───── Supplied information

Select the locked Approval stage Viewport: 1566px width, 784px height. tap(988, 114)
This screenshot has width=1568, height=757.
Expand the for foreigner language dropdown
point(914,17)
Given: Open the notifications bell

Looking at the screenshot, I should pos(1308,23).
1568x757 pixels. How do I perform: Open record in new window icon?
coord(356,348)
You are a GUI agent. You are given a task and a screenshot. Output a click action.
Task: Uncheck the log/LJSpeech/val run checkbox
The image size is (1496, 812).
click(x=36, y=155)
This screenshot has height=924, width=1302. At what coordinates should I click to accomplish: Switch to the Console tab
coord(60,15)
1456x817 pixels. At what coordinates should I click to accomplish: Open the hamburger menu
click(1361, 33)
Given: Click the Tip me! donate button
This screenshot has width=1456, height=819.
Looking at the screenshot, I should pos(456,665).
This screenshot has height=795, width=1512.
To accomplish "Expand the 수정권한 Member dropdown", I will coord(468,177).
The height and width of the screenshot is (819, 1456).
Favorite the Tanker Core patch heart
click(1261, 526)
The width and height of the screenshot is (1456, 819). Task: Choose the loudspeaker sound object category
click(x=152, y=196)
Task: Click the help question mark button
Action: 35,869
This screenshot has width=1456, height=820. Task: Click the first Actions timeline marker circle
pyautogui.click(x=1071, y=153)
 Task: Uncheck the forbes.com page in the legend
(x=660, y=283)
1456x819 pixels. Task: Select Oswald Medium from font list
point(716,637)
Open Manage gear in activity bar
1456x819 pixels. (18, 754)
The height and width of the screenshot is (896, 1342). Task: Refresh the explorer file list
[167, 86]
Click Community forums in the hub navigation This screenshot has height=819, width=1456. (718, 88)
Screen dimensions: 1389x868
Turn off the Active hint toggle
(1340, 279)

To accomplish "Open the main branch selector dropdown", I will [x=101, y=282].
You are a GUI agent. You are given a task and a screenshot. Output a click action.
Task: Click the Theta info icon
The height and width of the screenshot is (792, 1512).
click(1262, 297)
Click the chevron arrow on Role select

──────────

- [To do]: In this exercise, repeat the entries above verbatim.

- [Exercise output]:
Select the locked Approval stage Viewport: 1566px width, 784px height. tap(988, 114)
This screenshot has width=1568, height=757.
Expand the for foreigner language dropdown
point(914,17)
Given: Open the notifications bell

Looking at the screenshot, I should pos(1308,23).
1568x757 pixels. How do I perform: Open record in new window icon?
coord(356,348)
You are a GUI agent. You are given a task and a screenshot. Output a click action.
Task: Uncheck the log/LJSpeech/val run checkbox
The image size is (1496, 812).
click(x=36, y=155)
This screenshot has height=924, width=1302. At what coordinates should I click to accomplish: Switch to the Console tab
coord(60,15)
1456x817 pixels. At what coordinates should I click to accomplish: Open the hamburger menu
click(1361, 33)
Given: Click the Tip me! donate button
This screenshot has width=1456, height=819.
Looking at the screenshot, I should pos(456,665).
This screenshot has height=795, width=1512.
To accomplish "Expand the 수정권한 Member dropdown", I will coord(468,177).
The height and width of the screenshot is (819, 1456).
Favorite the Tanker Core patch heart
click(1261, 526)
The width and height of the screenshot is (1456, 819). Task: Choose the loudspeaker sound object category
click(x=152, y=196)
Task: Click the help question mark button
Action: 35,869
This screenshot has width=1456, height=820. Task: Click the first Actions timeline marker circle
pyautogui.click(x=1071, y=153)
 Task: Uncheck the forbes.com page in the legend
(x=660, y=283)
1456x819 pixels. Task: Select Oswald Medium from font list
point(716,637)
Open Manage gear in activity bar
1456x819 pixels. (18, 754)
The height and width of the screenshot is (896, 1342). Task: Refresh the explorer file list
[167, 86]
Click Community forums in the hub navigation This screenshot has height=819, width=1456. (718, 88)
Screen dimensions: 1389x868
Turn off the Active hint toggle
(1340, 279)

To accomplish "Open the main branch selector dropdown", I will [x=101, y=282].
You are a GUI agent. You are given a task and a screenshot. Output a click action.
Task: Click the Theta info icon
The height and width of the screenshot is (792, 1512).
click(1262, 297)
Click the chevron arrow on Role select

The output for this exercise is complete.